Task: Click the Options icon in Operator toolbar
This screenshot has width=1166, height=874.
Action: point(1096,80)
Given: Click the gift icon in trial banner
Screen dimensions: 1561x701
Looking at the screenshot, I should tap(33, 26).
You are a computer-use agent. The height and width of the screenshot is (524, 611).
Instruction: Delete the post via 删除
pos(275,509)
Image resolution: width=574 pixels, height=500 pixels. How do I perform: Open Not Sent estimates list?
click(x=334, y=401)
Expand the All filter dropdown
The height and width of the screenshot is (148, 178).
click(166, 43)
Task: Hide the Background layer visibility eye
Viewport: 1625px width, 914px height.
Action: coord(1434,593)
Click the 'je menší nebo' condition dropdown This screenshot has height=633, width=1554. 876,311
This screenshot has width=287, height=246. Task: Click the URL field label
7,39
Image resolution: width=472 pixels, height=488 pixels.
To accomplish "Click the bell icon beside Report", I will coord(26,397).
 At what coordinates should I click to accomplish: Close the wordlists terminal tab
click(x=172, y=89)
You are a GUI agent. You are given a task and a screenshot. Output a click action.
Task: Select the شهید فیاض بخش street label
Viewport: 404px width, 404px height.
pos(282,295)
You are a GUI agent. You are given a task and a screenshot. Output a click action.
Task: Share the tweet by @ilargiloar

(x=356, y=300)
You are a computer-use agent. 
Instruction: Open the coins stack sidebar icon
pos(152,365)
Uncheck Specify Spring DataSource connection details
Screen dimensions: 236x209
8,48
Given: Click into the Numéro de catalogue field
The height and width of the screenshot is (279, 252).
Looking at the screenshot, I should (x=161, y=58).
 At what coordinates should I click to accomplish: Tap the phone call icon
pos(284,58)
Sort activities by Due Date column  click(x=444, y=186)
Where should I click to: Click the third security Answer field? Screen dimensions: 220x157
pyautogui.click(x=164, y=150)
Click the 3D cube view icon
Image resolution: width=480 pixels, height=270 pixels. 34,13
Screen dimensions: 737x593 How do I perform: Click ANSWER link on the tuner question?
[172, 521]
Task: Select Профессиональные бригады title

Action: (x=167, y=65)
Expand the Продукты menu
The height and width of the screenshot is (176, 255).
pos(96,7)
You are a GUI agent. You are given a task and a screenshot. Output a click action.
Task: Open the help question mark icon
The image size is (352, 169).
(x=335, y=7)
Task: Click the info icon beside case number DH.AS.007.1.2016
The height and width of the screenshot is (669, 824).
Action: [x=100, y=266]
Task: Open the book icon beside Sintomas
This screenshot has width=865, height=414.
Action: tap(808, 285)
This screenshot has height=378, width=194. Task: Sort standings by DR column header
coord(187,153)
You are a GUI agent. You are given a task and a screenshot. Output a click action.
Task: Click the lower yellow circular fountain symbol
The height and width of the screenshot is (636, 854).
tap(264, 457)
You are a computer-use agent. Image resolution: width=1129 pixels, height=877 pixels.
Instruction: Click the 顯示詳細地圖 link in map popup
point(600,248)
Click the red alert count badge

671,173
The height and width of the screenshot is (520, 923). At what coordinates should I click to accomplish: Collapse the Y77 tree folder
════════
### Aim
Copy out the listing above word for word, keeping every line in the same order and form.

### Result of this exercise
Task: Click the Options icon in Operator toolbar
This screenshot has width=1166, height=874.
Action: point(1096,80)
Given: Click the gift icon in trial banner
Screen dimensions: 1561x701
Looking at the screenshot, I should tap(33, 26).
You are a computer-use agent. The height and width of the screenshot is (524, 611).
Instruction: Delete the post via 删除
pos(275,509)
Image resolution: width=574 pixels, height=500 pixels. How do I perform: Open Not Sent estimates list?
click(x=334, y=401)
Expand the All filter dropdown
The height and width of the screenshot is (148, 178).
click(166, 43)
Task: Hide the Background layer visibility eye
Viewport: 1625px width, 914px height.
Action: coord(1434,593)
Click the 'je menší nebo' condition dropdown This screenshot has height=633, width=1554. 876,311
This screenshot has width=287, height=246. Task: Click the URL field label
7,39
Image resolution: width=472 pixels, height=488 pixels.
To accomplish "Click the bell icon beside Report", I will coord(26,397).
 At what coordinates should I click to accomplish: Close the wordlists terminal tab
click(x=172, y=89)
You are a GUI agent. You are given a task and a screenshot. Output a click action.
Task: Select the شهید فیاض بخش street label
Viewport: 404px width, 404px height.
pos(282,295)
You are a GUI agent. You are given a task and a screenshot. Output a click action.
Task: Share the tweet by @ilargiloar

(x=356, y=300)
You are a computer-use agent. 
Instruction: Open the coins stack sidebar icon
pos(152,365)
Uncheck Specify Spring DataSource connection details
Screen dimensions: 236x209
8,48
Given: Click into the Numéro de catalogue field
The height and width of the screenshot is (279, 252).
Looking at the screenshot, I should (x=161, y=58).
 At what coordinates should I click to accomplish: Tap the phone call icon
pos(284,58)
Sort activities by Due Date column  click(x=444, y=186)
Where should I click to: Click the third security Answer field? Screen dimensions: 220x157
pyautogui.click(x=164, y=150)
Click the 3D cube view icon
Image resolution: width=480 pixels, height=270 pixels. 34,13
Screen dimensions: 737x593 How do I perform: Click ANSWER link on the tuner question?
[172, 521]
Task: Select Профессиональные бригады title

Action: (x=167, y=65)
Expand the Продукты menu
The height and width of the screenshot is (176, 255).
pos(96,7)
You are a GUI agent. You are given a task and a screenshot. Output a click action.
Task: Open the help question mark icon
The image size is (352, 169).
(x=335, y=7)
Task: Click the info icon beside case number DH.AS.007.1.2016
The height and width of the screenshot is (669, 824).
Action: [x=100, y=266]
Task: Open the book icon beside Sintomas
This screenshot has width=865, height=414.
Action: tap(808, 285)
This screenshot has height=378, width=194. Task: Sort standings by DR column header
coord(187,153)
You are a GUI agent. You are given a task and a screenshot. Output a click action.
Task: Click the lower yellow circular fountain symbol
The height and width of the screenshot is (636, 854).
tap(264, 457)
You are a computer-use agent. Image resolution: width=1129 pixels, height=877 pixels.
Instruction: Click the 顯示詳細地圖 link in map popup
point(600,248)
Click the red alert count badge

671,173
The height and width of the screenshot is (520, 923). At what coordinates should I click to accomplish: Collapse the Y77 tree folder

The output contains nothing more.